## ACTIVITY
Track down every line below that holds "axis" and copy it.

Start of ENTRIES SHOWN

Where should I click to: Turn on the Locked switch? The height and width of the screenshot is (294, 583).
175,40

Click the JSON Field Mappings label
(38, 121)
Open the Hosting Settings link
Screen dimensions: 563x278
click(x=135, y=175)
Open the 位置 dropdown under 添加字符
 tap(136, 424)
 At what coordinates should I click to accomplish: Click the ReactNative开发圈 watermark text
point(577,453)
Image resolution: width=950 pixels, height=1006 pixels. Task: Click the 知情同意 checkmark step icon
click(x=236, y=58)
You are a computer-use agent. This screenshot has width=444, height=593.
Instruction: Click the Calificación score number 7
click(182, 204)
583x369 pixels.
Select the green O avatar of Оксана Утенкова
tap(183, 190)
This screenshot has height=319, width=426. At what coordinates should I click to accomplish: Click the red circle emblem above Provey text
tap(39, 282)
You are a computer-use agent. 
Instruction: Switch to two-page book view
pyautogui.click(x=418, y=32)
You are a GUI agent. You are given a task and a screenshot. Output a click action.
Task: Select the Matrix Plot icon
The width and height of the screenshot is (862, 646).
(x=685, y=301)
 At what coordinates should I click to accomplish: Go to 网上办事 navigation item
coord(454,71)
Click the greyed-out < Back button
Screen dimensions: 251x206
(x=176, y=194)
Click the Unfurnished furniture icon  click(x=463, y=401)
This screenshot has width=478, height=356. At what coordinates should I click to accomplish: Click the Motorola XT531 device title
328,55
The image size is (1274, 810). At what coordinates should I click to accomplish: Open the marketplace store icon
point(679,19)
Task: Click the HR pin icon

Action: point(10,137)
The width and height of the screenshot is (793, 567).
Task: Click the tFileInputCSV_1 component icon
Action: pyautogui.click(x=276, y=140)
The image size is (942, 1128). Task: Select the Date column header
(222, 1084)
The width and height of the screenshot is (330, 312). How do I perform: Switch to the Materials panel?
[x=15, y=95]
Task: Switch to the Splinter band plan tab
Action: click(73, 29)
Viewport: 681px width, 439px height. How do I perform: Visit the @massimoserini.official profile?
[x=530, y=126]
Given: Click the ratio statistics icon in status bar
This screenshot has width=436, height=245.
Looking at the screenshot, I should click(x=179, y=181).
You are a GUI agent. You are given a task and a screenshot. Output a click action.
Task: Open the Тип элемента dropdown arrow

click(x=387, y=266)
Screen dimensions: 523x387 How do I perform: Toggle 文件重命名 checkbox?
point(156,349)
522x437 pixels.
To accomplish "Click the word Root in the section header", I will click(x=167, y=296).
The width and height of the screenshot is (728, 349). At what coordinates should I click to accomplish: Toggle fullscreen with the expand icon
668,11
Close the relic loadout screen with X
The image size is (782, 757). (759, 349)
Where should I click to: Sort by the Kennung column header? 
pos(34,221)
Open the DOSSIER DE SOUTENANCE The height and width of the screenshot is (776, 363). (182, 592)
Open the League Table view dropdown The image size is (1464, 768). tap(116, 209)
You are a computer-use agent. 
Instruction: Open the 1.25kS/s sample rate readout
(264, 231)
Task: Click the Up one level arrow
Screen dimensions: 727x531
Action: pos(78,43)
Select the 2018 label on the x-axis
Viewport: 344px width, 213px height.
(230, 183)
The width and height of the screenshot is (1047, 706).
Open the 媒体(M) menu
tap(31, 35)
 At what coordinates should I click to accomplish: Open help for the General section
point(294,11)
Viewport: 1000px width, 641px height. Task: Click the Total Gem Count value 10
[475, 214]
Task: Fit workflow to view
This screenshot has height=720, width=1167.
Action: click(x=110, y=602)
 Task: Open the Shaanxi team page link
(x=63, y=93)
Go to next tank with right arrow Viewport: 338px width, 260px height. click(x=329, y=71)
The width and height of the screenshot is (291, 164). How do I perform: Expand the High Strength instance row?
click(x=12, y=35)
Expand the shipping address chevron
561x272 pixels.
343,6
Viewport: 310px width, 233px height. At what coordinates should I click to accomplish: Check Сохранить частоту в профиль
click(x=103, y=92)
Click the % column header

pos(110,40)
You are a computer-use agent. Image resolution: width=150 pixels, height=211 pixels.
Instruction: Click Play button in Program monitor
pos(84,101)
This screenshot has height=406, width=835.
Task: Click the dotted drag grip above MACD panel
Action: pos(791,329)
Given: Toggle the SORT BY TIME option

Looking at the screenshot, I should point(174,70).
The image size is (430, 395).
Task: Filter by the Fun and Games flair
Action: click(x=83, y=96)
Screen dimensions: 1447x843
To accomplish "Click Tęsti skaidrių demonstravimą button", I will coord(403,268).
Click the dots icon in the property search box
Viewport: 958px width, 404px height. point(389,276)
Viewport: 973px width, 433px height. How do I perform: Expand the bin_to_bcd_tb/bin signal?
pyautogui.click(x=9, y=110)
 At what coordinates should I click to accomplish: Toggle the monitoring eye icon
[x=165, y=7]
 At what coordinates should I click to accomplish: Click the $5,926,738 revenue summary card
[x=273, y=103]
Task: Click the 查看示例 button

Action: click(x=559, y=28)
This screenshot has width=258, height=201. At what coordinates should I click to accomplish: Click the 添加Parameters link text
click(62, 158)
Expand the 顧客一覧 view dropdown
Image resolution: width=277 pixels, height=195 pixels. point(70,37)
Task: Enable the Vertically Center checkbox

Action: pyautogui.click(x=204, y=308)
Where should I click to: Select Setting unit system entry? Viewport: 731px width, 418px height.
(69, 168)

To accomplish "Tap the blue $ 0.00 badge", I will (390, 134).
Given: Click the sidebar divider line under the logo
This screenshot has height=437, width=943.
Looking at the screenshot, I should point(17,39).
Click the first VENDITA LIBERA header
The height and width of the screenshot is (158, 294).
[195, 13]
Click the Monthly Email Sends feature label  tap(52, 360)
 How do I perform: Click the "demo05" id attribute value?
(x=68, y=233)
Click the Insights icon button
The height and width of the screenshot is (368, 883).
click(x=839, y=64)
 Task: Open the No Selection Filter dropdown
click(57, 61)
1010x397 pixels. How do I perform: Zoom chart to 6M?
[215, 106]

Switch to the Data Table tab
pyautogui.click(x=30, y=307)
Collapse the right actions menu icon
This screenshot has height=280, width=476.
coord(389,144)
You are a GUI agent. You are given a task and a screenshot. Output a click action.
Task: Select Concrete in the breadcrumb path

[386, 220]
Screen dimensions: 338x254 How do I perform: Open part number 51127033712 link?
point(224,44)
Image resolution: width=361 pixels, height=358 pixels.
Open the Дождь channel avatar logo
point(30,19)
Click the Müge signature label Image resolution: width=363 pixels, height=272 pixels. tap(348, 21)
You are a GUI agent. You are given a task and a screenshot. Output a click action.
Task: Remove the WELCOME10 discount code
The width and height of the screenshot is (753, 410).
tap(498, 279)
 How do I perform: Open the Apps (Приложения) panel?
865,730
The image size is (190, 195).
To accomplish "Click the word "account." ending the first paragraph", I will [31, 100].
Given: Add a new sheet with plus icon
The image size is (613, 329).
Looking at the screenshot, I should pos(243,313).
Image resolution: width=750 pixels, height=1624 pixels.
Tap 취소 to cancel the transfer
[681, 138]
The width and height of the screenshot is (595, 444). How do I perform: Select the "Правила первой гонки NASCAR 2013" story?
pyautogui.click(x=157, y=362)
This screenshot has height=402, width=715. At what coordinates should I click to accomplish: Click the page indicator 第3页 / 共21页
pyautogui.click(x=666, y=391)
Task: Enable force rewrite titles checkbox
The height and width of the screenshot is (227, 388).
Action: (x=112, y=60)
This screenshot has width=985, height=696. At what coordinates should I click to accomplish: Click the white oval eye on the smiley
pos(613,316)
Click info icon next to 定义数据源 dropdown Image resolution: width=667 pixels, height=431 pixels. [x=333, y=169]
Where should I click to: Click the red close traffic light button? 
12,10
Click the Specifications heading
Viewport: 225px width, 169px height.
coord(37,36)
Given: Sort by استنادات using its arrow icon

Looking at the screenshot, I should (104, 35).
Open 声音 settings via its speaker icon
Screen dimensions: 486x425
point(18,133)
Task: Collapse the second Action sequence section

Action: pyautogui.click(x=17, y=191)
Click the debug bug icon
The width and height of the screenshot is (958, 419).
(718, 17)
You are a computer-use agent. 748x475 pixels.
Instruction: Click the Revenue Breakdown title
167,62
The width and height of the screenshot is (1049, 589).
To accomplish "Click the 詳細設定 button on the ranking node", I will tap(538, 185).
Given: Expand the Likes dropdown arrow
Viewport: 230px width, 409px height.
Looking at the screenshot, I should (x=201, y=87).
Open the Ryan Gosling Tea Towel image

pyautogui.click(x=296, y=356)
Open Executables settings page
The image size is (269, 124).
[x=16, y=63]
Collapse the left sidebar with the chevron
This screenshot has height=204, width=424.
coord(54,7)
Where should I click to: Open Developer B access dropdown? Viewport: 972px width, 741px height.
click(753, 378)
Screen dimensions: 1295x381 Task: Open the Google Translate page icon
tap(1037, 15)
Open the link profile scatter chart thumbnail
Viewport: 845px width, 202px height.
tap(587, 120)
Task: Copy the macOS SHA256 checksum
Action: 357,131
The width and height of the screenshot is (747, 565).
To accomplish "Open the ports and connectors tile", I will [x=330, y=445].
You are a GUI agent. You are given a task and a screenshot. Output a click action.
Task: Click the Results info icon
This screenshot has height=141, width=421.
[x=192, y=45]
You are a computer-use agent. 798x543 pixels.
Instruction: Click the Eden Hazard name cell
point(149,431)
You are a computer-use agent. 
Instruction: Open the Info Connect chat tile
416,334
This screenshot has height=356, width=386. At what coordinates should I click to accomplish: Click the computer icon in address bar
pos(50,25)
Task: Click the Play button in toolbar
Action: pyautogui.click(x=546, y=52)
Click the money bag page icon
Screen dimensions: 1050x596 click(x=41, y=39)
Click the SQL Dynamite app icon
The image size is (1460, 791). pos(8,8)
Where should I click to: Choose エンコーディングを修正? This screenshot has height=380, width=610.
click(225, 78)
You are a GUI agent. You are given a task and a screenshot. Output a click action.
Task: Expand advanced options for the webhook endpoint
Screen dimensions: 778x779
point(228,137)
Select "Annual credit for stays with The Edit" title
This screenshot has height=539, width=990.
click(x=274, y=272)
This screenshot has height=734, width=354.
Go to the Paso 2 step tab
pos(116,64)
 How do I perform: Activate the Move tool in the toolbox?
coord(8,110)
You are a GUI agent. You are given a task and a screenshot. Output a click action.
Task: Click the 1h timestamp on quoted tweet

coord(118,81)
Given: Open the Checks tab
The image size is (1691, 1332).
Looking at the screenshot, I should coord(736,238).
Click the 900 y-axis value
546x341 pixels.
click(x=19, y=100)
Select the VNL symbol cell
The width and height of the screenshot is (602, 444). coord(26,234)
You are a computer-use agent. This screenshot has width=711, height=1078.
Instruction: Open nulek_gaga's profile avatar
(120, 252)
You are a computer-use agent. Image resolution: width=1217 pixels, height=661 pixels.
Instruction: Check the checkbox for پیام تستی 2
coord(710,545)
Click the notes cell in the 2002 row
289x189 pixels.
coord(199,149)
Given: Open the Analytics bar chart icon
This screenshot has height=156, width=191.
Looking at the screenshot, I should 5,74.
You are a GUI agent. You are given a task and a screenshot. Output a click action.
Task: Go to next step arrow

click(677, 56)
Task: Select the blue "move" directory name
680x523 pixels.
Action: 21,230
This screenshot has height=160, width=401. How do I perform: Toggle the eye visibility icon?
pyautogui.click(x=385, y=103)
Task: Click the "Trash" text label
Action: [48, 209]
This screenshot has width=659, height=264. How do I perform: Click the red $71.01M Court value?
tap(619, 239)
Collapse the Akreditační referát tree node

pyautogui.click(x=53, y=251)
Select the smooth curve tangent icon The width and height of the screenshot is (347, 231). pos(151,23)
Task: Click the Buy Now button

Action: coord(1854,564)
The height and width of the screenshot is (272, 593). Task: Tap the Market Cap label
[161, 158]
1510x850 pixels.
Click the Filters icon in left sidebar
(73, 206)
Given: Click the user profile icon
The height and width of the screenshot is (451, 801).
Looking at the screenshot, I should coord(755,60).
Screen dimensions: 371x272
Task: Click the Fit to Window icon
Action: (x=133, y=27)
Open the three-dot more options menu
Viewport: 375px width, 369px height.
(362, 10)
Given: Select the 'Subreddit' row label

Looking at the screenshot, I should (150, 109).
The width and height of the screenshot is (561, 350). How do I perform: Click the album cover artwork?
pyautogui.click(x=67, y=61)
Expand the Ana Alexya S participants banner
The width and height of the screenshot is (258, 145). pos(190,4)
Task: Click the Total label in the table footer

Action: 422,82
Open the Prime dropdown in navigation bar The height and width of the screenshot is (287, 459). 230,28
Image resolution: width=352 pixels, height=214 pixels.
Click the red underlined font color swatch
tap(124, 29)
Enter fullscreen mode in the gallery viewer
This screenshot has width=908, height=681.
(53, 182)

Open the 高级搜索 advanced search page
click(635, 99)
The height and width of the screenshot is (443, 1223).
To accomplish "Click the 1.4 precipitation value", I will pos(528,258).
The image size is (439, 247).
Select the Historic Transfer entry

End of ENTRIES SHOWN

## RESULT OF THIS TASK
Select the 2018 label on the x-axis
Click the 900 y-axis value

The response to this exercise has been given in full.